= F. W. Meacham =

American composer and arranger

Frank White Meacham (May 31, 1856 - December 22, 1909) was an American composer and arranger of Tin Pan Alley.

Meacham was born in Brooklyn, New York. His most famous work is American Patrol (1885), a popular march. Written originally for piano, it was then arranged for wind band and published by Carl Fischer in 1891. It was later arranged for Glenn Miller's swing band by Jerry Gray, and was also arranged by composer Morton Gould.

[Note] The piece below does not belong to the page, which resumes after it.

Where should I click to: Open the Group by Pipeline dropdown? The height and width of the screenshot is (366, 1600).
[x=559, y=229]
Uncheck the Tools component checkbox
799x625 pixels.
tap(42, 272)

Meacham lived in New York City for much of his life. Many of his works were military marches, tribute pieces, and early ragtime works. He died in New York City of pneumonia and is buried in the Albany Rural Cemetery in Menands, New York.

==Selected works==
- Meacham, F. W. American Patrol (1885)
- Meacham, F. W. Dance of the fairies: polka rondo. New York: Willis, Woodward & Co, 1886.
- Meacham, F. W. Grand fantasia on the famous theme of the mocking bird. New York: De Luxe Music Co, 1905.
- Meacham, F. W. Marching Through Georgia. New York: De Luxe Music Co, 1908.
- Meacham, F. W., and Stephen Collins Foster. Old black Joe: Foster's original theme with variations. New York: Century Music Pub, 1904.
- Meacham, F. W., and Stephen Collins Foster. Old folks at home: way down upon the Suanee River. New York (Broadway and 37th St., New York): Conservatory Publication Society, 1904.
- Meacham, F. W. Shooting the Chutes: Medley Lancers for Piano. New York: Howley, Haviland & Dresser, 1903.
- Burke, Joe, Edgar Leslie, and F. W. Meacham. We Must Be Vigilant. New York: Bregman, Vocco and Conn, Inc, 1942.
- Meacham, F. W. Yankee patrol: (two-step). New York: Brooks & Denton, 1904.